The teachers here also get far lower salaries than the minimum wage of Rs7,000 fixed by the government in spite of having served 10 to 15 years with these schools.

There are 39,928 students currently studying in the SAP schools in addition to the 13,256 students in the BECS schools whose careers are at stake as unpaid teachers seem to have taken a page out of the finance department’s book in their approach to work.

SAP was launched in 1993 and the schools provide education to students from grades one through five in all districts of G-B.

Sadly, teachers are still fighting for their basic rights and successive governments denied them permanent employee status.

NEF official Saadia Awan said they requested the finance division to release funds at the earliest for paying five months of teachers’ salaries, adding that NEF had paid the pending dues of SAP teachers from its own resources following
the change in administration last year. She said that NEF pays Rs4,000 to each matriculate teacher, Rs5,000 to intermediate teachers and Rs5,500 to graduate and post graduate teachers per month.

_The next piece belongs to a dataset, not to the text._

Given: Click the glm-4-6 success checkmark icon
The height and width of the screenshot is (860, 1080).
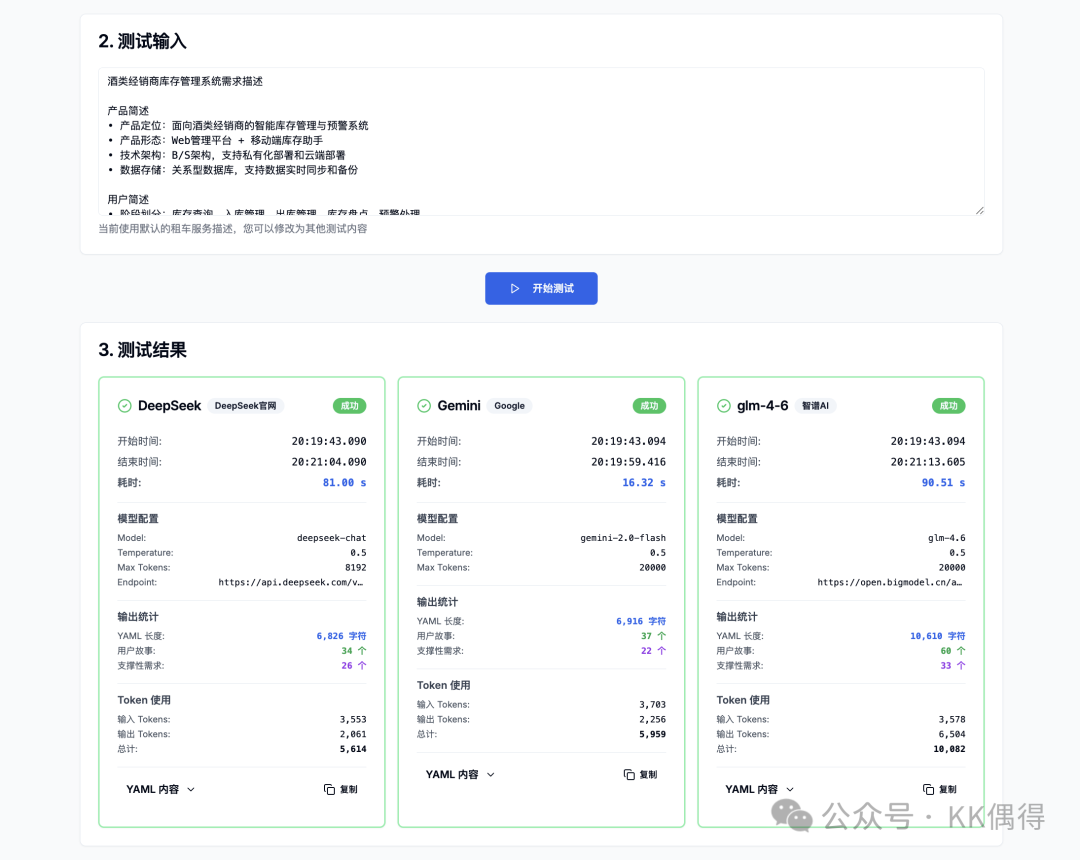Looking at the screenshot, I should click(x=724, y=406).
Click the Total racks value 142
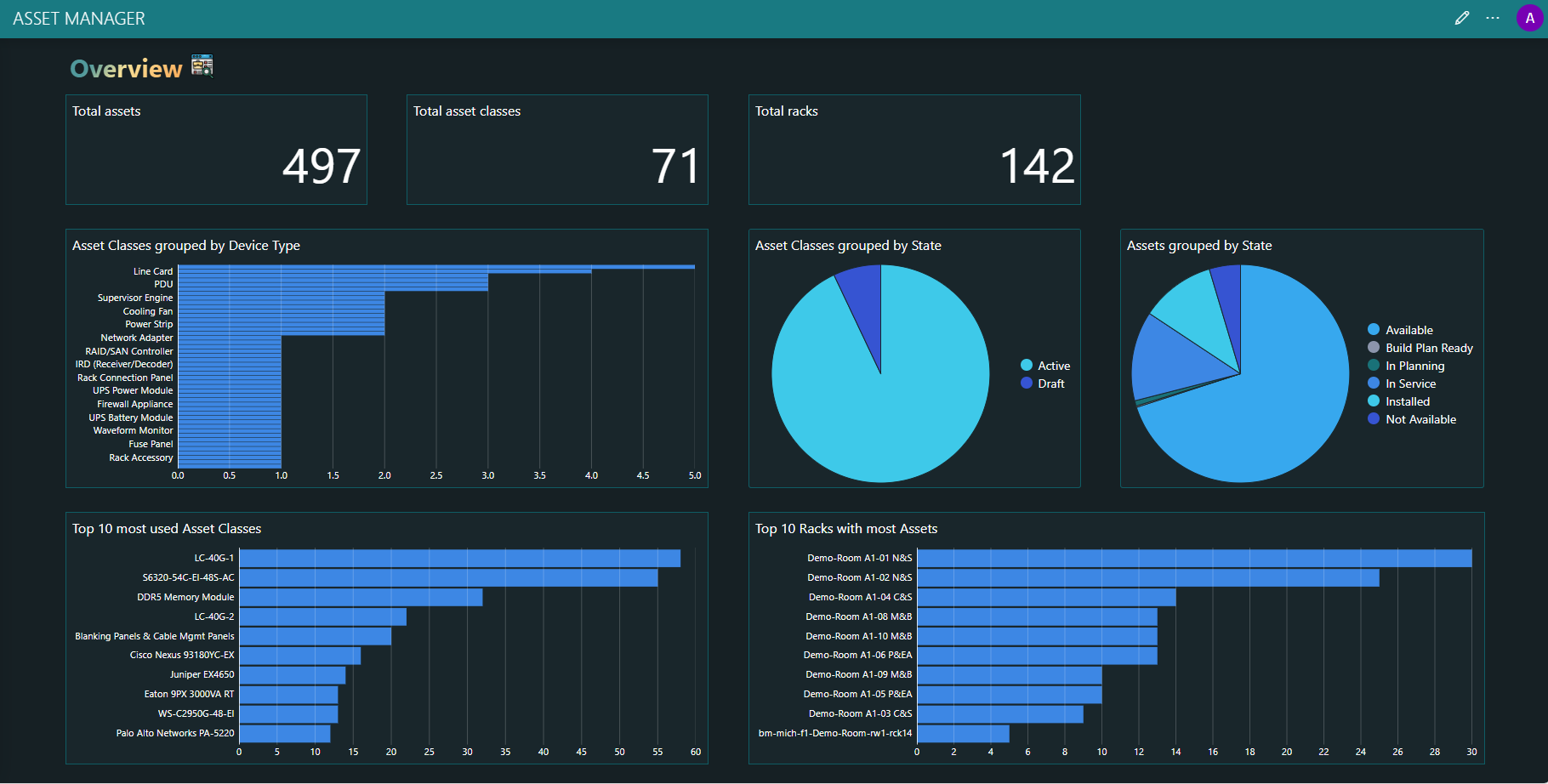Screen dimensions: 1548x784 tap(1037, 166)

Officials said that NEF needs Rs5.5 million per month for paying salaries. She said that NEF provides books and other required
material free of cost for students.

Sources said that NEF has demanded the releasing
Rs800 million for executing different projects, but the finance division has not released funds due to the financial crunch.

Talking to The Express Tribune from Ghizer District in Gilgit-Baltistan, a teacher on the condition of anonymity said that they have not received salaries for the last six months.

He claimed that the government consistently treated them with this apathetic attitude as far as releasing their salaries are concerned.

The teacher said that they are planning to protest against the government when schools re-open following the winter break.

He lamented that he has been teaching in an SAP school for the last ten years, yet neither was his salary increased nor was he given a promotion or given permanent status. The teacher further said that he never remembers being paid on time.

Published in The Express Tribune, January 6th, 2011.